Die bundesdeutsche Ausgabe der Boulevardzeitung 'Gazete‘ veröffentlicht einen Leserbrief eines Türken aus Berlin: „Ich lebe seit vielen Jahren in Berlin und habe hier viele deutsche Freunde und Nachbarn. Jetzt kommen irgendwelche Leute mit Slogans gegen Ausländer und sagen, sie würden das deutsche Volk vertreten. Wie ist es möglich, daß nationalistische Parteien in das Parlament gewählt werden? Das ist keine Demokratie.“ Ein anderer Leser wird mit den Worten zitiert, er sei erstaunt, was alles aus den Wahlurnen herausgekommen sei. „Bisher glaubte ich, die Politiker wollten der Schlange Ausländerfeindlichkeit den Kopf abschlagen - jetzt hat sie sogar Kinder bekommen!“

Dennoch ist es weniger das Wahlergebnis der Rechtsradikalen, das die türkische Presse drei Tage danach beschäftigt, als die politischen Folgen in der Bonner Politik. Die nationalistische 'Tercüman‘ titelt auf ihrer gestrigen Seite drei mit Originalton Theo Waigel: „Die Ausländerpolitik wird verschärft.“ Und der Kommentator klagt die „Sprechweise Hitlers“ an, die in einer dubiosen Meldung eines Frankfurter Radios zum Ausdruck käme, das von 100 Millionen Türken in der Bundesrepublik bis zum Jahr 2000 gesprochen hätte. Als einzige türkische Zeitung bezeichnet 'Tercüman‘ die selbsternannten „Republikaner“ als Neonazis.
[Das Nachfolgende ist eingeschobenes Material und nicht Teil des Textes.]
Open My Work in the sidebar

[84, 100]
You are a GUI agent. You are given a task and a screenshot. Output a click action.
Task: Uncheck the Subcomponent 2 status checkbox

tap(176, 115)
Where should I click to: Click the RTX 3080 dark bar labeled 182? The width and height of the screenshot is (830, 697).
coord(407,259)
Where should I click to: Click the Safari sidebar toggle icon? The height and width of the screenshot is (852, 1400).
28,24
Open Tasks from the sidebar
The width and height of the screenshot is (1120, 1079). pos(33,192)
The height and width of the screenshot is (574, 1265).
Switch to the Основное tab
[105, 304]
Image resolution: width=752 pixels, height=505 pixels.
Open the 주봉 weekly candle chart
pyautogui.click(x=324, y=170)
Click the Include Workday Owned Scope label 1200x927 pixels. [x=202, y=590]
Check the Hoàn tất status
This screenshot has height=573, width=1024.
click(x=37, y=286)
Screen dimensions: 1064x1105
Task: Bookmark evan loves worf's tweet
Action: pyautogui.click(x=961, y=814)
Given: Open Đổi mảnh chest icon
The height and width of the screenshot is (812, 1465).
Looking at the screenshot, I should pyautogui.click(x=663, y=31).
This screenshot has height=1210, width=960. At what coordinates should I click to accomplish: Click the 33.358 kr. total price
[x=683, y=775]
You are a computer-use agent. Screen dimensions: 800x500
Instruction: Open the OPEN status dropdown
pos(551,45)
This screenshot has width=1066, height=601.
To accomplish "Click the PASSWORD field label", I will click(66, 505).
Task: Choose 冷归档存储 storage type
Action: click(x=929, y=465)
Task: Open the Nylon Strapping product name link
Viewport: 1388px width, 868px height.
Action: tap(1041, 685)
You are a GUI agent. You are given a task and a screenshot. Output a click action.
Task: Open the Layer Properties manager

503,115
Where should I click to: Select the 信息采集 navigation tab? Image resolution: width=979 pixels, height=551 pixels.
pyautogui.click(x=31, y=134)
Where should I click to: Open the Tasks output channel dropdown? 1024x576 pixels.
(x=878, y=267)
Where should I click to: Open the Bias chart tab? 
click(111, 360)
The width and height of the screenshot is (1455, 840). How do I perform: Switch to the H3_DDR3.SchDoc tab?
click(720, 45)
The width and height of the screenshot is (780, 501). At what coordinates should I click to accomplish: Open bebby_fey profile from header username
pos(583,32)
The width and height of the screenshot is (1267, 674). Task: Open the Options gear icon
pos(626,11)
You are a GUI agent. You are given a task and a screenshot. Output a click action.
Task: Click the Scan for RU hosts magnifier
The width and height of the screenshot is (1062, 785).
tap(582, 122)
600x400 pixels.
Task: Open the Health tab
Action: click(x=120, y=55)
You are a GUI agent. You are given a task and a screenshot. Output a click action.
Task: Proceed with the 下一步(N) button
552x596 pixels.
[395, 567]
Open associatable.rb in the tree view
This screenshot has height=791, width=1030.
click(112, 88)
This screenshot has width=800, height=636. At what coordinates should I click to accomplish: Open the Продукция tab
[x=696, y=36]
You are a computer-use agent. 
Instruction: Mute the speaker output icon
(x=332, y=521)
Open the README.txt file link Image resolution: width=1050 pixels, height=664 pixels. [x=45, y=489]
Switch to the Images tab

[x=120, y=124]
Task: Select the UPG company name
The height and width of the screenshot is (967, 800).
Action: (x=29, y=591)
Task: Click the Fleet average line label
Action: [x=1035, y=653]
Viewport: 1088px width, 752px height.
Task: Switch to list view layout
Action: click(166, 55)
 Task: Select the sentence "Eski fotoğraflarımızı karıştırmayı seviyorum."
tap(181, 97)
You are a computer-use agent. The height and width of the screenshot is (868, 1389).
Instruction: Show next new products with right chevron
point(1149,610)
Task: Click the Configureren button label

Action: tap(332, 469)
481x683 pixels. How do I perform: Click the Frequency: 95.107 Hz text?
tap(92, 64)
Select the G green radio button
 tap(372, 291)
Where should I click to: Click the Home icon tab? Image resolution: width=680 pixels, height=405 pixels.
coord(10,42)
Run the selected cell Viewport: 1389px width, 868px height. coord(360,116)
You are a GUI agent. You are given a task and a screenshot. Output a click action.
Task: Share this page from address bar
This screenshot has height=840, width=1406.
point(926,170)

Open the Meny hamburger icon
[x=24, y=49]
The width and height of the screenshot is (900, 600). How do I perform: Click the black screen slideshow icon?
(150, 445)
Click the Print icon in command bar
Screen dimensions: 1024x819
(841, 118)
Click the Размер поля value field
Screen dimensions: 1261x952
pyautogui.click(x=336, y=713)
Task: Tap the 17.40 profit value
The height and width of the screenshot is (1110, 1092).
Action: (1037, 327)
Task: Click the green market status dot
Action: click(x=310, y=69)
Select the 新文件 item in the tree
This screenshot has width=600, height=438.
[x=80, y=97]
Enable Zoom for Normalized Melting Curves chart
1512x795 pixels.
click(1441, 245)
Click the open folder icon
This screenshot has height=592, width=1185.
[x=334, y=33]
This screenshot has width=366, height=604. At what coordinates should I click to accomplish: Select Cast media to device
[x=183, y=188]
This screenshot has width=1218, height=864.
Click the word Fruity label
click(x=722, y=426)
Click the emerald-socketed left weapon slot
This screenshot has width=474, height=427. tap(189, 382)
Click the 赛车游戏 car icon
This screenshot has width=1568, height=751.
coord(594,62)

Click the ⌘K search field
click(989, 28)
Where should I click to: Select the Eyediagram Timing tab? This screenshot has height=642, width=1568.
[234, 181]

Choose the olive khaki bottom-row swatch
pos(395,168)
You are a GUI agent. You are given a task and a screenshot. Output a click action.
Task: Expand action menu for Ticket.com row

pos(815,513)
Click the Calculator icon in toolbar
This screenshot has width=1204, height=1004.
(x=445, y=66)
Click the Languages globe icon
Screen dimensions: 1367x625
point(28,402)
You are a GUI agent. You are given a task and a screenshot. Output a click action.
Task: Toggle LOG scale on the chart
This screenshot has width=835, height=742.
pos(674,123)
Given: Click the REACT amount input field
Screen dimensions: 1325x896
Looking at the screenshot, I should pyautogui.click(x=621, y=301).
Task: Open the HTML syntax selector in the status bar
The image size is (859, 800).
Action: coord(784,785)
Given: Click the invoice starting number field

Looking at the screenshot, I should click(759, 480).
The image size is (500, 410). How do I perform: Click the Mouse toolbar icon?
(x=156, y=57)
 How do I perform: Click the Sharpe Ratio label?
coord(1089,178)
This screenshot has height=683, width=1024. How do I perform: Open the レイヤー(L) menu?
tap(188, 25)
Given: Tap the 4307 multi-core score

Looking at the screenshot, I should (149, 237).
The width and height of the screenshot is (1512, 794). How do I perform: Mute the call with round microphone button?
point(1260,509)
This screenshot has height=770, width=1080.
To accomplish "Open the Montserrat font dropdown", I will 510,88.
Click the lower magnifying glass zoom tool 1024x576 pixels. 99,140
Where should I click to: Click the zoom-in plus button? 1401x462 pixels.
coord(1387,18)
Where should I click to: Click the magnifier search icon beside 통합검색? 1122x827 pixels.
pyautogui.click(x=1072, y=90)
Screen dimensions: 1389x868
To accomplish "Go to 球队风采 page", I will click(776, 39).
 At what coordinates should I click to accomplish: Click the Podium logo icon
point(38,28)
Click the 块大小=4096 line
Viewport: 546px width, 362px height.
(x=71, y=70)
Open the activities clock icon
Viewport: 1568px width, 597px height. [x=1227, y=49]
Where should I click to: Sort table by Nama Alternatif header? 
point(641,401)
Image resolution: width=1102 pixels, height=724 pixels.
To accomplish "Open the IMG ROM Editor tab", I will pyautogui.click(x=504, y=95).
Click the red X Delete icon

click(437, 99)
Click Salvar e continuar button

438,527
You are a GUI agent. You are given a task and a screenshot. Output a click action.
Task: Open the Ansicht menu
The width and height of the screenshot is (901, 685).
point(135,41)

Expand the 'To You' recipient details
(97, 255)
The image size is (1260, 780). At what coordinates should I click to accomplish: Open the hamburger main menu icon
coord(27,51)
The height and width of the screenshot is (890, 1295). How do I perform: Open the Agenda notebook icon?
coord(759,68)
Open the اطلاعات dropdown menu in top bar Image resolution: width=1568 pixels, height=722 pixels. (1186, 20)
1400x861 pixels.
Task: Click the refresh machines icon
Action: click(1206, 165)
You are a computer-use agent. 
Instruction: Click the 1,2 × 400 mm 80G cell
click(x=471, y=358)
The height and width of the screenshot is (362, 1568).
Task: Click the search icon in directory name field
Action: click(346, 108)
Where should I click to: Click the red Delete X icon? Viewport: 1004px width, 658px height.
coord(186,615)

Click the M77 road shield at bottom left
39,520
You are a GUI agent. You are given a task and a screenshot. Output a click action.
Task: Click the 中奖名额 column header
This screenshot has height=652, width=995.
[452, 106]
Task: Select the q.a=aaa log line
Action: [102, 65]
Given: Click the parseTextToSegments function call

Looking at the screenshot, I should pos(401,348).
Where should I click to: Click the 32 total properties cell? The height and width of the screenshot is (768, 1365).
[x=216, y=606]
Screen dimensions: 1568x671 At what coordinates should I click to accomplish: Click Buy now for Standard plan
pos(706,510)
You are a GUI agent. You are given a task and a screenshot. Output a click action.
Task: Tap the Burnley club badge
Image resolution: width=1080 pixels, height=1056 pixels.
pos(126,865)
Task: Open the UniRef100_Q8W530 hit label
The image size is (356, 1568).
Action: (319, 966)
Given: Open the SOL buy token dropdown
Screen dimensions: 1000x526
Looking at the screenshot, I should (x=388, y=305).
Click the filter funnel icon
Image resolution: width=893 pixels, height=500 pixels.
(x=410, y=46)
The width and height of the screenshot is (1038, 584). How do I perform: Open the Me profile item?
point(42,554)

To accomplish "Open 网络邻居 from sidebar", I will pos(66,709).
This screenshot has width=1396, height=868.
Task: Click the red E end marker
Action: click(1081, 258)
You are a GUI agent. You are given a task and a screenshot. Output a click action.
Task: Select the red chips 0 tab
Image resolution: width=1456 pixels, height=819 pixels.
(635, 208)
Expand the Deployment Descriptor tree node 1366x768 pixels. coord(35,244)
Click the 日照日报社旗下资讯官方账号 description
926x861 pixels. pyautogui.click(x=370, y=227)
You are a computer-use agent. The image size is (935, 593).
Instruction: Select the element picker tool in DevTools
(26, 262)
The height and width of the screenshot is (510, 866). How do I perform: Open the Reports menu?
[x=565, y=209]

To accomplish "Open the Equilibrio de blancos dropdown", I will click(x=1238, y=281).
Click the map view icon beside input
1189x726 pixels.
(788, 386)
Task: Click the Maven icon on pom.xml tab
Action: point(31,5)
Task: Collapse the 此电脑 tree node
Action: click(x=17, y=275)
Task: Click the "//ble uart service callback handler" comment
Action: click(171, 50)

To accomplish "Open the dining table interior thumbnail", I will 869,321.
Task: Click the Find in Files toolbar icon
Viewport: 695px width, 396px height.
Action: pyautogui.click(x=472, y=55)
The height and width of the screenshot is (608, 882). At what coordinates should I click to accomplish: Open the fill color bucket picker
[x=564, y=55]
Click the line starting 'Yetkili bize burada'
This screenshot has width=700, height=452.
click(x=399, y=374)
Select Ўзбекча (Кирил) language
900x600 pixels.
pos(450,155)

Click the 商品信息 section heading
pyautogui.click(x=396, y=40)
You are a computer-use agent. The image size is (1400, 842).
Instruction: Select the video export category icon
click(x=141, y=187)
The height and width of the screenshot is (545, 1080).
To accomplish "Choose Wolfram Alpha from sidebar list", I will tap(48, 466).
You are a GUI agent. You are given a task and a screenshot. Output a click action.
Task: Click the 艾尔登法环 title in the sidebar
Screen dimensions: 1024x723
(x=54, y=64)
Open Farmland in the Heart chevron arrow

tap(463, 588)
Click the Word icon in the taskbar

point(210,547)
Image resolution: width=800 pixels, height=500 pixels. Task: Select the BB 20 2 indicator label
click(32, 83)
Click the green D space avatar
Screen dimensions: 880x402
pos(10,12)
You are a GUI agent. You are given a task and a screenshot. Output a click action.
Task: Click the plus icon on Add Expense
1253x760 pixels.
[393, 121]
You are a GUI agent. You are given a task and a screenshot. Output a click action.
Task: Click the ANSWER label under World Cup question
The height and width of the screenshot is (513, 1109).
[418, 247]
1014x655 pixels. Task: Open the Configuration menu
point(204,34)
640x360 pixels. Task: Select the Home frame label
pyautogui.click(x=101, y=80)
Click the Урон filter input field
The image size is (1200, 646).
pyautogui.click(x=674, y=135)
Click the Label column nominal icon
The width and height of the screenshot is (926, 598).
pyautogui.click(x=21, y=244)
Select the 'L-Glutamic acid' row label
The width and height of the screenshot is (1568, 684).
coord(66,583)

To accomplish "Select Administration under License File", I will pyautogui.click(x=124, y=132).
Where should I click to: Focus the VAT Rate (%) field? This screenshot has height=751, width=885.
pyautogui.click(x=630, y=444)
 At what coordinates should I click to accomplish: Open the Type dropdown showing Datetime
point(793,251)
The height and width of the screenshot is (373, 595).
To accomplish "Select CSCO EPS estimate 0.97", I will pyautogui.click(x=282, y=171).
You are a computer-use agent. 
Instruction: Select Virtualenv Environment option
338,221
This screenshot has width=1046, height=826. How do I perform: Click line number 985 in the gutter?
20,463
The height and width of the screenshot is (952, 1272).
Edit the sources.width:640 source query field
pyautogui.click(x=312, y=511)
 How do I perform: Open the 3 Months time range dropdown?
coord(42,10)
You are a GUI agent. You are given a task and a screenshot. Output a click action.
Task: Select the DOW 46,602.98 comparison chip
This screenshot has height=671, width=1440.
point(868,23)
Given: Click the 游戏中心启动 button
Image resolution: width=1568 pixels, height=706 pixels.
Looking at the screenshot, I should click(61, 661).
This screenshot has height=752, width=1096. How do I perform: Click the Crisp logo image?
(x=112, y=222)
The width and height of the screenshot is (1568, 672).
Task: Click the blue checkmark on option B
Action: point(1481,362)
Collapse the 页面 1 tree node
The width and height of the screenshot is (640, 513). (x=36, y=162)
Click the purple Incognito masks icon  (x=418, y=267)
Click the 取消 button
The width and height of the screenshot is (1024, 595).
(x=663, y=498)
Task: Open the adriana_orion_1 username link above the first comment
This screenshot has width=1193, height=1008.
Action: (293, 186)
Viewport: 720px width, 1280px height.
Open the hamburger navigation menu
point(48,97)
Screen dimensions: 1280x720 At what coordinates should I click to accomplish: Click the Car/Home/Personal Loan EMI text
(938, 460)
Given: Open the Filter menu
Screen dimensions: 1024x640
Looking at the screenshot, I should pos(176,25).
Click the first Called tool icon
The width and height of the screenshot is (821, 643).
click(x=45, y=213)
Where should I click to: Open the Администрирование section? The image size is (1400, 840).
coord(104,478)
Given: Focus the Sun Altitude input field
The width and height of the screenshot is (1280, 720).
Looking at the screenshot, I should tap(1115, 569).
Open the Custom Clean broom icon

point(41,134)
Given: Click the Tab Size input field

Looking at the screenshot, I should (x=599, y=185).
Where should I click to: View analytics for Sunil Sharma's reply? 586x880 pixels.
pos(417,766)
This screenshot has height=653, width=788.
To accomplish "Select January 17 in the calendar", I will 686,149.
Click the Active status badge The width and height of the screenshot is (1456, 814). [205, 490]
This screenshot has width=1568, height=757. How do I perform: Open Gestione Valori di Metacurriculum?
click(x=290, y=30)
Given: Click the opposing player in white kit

Ob noch so viele Jubelkonzerte und Vierfarbprospekte Berlins ramponierten Ruf wieder hinbiegen können werden, ist zweifelhaft. Sicher ist nur, daß jeder künftige Regierende Bürgermeister den „Chaoten und Krawallbrüdern“ dankbar sein wird, die am Sonntag abend vor dem Rathaus Schöneberg riefen: „Nazis raus - Ausländer rein“. Denn jede internationale Zeitung, die über die Berliner Wahl berichtete, erwähnte auch diese Spontandemonstration: Als offenbar einzigen Hinweis auf ein noch existierendes, weltoffenes Berlin.